__TASK SET__
1. Please answer these questions about the passage on diabetes drug genetics:
(a) Which two drugs did the study examine?
(b) On how many individuals did researchers collect genetic data?
(c) What share of SUGAR-MGH participants were of non-European descent?
2. Rewrite the section of the passage on diabetes drug genetics starting at "The team of" and ending at "receiving these drugs.", changing "blood sugar" to "blood glucose".
3. List each abbreviation that the passage on diabetes drug genetics places in parentheses right after its full form.

__SELECTED PASSAGE__
↓↓↓

Various medications can be prescribed to lower blood sugar levels in individuals at high risk for developing type 2 diabetes, but it’s often unclear which patients will benefit most from which drugs.
In a study published in Diabetologia, investigators at Massachusetts General Hospital (MGH), founding member of Mass General Brigham (MGB), identified genetic variants associated with response to two such drugs: metformin and glipizide. The findings may help personalize care to prevent and treat type 2 diabetes.
Current available treatments for type 2 diabetes do not consider an individual’s underlying genetics or disease pathophysiology, making it a burden to develop tailored interventions.
The team of investigators, co-led by Josephine Li, MD, endocrinologist in the Diabetes Unit at MGH and an Instructor in Medicine at Harvard Medical School, studied whether a genome-wide approach could unravel new pharmacogenetic associations and develop insight to understand the relevance of known genetic risk factors for type 2 diabetes.
In the Study to Understand the Genetics of the Acute Response to Metformin and Glipizide in Humans (SUGAR-MGH), researchers collected genetic data on 1,000 individuals at risk of developing type 2 diabetes who received a short course of metformin and glipizide. The team also documented patients’ blood sugar and insulin levels after receiving these drugs.
“We performed a genome-wide association study to comprehensively identify genetic variants associated with drug response. We also tested the influence of previously reported genetic variants for type 2 diabetes and glycemic traits on SUGAR-MGH outcomes,” says Dr. Li. “Our study was unique in that over a third of SUGAR-MGH participants were of non-European descent, in contrast to existing pharmacogenetic genome-wide association studies.”

↑↑↑

__DATASET EXTRACT__
↓↓↓

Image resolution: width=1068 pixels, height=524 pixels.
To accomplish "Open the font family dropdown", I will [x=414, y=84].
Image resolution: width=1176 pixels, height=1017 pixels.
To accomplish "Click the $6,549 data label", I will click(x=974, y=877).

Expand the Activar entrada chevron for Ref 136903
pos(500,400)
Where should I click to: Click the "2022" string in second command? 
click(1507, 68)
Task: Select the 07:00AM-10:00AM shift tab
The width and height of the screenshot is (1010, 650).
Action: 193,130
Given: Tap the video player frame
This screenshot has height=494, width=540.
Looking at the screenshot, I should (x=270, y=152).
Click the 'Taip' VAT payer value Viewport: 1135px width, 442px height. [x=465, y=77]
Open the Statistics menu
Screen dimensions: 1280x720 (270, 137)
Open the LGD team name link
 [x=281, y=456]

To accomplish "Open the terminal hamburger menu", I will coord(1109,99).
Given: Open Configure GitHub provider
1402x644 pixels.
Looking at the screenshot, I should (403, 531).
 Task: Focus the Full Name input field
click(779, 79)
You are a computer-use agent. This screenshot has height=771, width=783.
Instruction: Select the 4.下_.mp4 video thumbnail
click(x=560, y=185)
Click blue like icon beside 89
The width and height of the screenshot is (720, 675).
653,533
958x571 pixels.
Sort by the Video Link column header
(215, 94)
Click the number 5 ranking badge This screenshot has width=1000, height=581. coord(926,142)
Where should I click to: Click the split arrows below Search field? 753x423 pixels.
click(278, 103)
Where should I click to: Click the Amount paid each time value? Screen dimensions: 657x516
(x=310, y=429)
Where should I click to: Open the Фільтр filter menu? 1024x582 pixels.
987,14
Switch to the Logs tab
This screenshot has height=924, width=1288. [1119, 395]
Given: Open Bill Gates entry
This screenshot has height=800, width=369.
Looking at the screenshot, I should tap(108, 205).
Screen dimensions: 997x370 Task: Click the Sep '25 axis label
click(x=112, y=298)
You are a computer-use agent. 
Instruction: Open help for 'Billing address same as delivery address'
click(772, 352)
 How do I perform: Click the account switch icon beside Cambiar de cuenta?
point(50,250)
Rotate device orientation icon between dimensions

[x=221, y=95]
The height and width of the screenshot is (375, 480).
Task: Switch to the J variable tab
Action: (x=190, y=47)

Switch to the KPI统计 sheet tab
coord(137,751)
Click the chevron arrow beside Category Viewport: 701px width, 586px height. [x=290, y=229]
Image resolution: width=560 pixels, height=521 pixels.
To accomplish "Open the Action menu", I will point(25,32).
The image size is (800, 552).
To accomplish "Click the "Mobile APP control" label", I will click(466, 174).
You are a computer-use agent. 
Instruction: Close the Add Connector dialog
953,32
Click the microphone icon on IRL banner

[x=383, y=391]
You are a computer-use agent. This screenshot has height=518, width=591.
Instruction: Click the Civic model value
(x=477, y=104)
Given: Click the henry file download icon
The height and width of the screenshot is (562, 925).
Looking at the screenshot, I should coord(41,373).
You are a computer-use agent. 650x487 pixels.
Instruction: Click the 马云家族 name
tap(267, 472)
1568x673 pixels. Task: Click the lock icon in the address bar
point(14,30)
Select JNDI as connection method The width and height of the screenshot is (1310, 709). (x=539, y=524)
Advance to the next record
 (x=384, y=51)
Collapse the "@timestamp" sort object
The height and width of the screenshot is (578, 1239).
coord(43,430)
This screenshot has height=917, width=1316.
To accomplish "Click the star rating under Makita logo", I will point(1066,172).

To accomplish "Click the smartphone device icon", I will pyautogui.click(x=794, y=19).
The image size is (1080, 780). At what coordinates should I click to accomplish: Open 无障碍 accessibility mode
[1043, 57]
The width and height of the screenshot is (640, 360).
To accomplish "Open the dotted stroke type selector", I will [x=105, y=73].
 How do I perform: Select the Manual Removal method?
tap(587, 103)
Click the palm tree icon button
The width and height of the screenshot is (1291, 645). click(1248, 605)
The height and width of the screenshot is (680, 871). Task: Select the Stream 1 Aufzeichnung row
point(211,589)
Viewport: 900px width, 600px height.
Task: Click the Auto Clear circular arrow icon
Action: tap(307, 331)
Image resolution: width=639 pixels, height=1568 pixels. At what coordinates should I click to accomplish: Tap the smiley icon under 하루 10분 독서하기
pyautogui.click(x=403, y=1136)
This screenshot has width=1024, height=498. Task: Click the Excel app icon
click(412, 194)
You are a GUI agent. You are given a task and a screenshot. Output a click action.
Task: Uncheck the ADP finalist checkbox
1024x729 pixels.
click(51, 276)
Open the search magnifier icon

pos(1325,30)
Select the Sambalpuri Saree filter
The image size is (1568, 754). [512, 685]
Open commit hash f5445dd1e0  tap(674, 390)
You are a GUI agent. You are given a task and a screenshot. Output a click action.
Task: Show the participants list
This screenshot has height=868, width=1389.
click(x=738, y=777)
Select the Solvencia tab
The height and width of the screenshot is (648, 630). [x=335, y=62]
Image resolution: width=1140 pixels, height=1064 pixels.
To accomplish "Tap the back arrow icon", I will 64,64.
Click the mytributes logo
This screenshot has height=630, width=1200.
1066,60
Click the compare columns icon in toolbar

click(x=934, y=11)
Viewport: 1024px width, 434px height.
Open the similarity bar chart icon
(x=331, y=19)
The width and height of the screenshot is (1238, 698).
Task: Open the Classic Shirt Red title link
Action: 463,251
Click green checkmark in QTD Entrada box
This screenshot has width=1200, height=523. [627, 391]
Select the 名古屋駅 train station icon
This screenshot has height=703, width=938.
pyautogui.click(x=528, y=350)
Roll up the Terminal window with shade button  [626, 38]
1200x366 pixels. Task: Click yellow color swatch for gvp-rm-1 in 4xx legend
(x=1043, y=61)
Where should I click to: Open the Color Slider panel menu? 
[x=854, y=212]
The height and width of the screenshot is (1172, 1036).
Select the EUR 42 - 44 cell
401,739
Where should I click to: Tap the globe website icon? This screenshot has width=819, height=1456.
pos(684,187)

↑↑↑

__REPLIES__
1.
(a) Metformin and glipizide
(b) 1,000
(c) Over a third

2.
The team of investigators, co-led by Josephine Li, MD, endocrinologist in the Diabetes Unit at MGH and an Instructor in Medicine at Harvard Medical School, studied whether a genome-wide approach could unravel new pharmacogenetic associations and develop insight to understand the relevance of known genetic risk factors for type 2 diabetes.
In the Study to Understand the Genetics of the Acute Response to Metformin and Glipizide in Humans (SUGAR-MGH), researchers collected genetic data on 1,000 individuals at risk of developing type 2 diabetes who received a short course of metformin and glipizide. The team also documented patients’ blood glucose and insulin levels after receiving these drugs.

3. MGH, MGB, SUGAR-MGH